» TASK ITEM
Retype the records below exactly. Leave nothing out.

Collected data
####

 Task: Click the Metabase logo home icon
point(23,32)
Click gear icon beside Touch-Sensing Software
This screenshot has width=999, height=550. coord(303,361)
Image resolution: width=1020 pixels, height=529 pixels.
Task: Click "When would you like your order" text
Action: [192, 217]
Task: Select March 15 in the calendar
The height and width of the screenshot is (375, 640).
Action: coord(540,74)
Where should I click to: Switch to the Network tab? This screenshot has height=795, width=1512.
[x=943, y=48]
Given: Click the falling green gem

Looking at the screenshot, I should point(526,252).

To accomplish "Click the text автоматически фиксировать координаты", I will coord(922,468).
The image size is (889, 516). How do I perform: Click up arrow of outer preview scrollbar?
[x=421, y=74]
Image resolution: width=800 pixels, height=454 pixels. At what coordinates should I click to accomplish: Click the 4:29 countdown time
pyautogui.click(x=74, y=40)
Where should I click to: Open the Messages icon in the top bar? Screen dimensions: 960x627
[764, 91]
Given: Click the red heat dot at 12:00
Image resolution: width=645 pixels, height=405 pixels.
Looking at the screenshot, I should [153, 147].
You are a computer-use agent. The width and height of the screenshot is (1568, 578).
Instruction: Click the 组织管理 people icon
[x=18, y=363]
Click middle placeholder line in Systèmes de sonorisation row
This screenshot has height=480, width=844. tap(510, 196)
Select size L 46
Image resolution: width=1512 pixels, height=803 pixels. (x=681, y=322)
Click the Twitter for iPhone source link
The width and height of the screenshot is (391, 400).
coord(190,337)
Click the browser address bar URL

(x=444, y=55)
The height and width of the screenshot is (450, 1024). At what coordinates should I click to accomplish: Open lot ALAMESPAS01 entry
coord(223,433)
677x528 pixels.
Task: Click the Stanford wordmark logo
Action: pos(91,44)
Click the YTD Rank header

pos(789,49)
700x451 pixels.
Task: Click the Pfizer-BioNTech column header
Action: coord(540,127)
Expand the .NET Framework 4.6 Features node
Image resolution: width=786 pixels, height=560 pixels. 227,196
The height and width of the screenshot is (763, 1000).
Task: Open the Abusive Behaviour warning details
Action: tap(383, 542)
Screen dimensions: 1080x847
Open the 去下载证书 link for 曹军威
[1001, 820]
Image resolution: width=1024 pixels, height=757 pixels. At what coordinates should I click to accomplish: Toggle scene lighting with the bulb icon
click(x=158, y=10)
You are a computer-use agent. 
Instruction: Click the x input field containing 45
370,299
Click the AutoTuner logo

####

» FINAL ANSWER
 Task: Click the Metabase logo home icon
point(23,32)
Click gear icon beside Touch-Sensing Software
This screenshot has width=999, height=550. coord(303,361)
Image resolution: width=1020 pixels, height=529 pixels.
Task: Click "When would you like your order" text
Action: [192, 217]
Task: Select March 15 in the calendar
The height and width of the screenshot is (375, 640).
Action: coord(540,74)
Where should I click to: Switch to the Network tab? This screenshot has height=795, width=1512.
[x=943, y=48]
Given: Click the falling green gem

Looking at the screenshot, I should point(526,252).

To accomplish "Click the text автоматически фиксировать координаты", I will coord(922,468).
The image size is (889, 516). How do I perform: Click up arrow of outer preview scrollbar?
[x=421, y=74]
Image resolution: width=800 pixels, height=454 pixels. At what coordinates should I click to accomplish: Click the 4:29 countdown time
pyautogui.click(x=74, y=40)
Where should I click to: Open the Messages icon in the top bar? Screen dimensions: 960x627
[764, 91]
Given: Click the red heat dot at 12:00
Image resolution: width=645 pixels, height=405 pixels.
Looking at the screenshot, I should [153, 147].
You are a computer-use agent. The width and height of the screenshot is (1568, 578).
Instruction: Click the 组织管理 people icon
[x=18, y=363]
Click middle placeholder line in Systèmes de sonorisation row
This screenshot has height=480, width=844. tap(510, 196)
Select size L 46
Image resolution: width=1512 pixels, height=803 pixels. (x=681, y=322)
Click the Twitter for iPhone source link
The width and height of the screenshot is (391, 400).
coord(190,337)
Click the browser address bar URL

(x=444, y=55)
The height and width of the screenshot is (450, 1024). At what coordinates should I click to accomplish: Open lot ALAMESPAS01 entry
coord(223,433)
677x528 pixels.
Task: Click the Stanford wordmark logo
Action: pos(91,44)
Click the YTD Rank header

pos(789,49)
700x451 pixels.
Task: Click the Pfizer-BioNTech column header
Action: coord(540,127)
Expand the .NET Framework 4.6 Features node
Image resolution: width=786 pixels, height=560 pixels. 227,196
The height and width of the screenshot is (763, 1000).
Task: Open the Abusive Behaviour warning details
Action: tap(383, 542)
Screen dimensions: 1080x847
Open the 去下载证书 link for 曹军威
[1001, 820]
Image resolution: width=1024 pixels, height=757 pixels. At what coordinates should I click to accomplish: Toggle scene lighting with the bulb icon
click(x=158, y=10)
You are a computer-use agent. 
Instruction: Click the x input field containing 45
370,299
Click the AutoTuner logo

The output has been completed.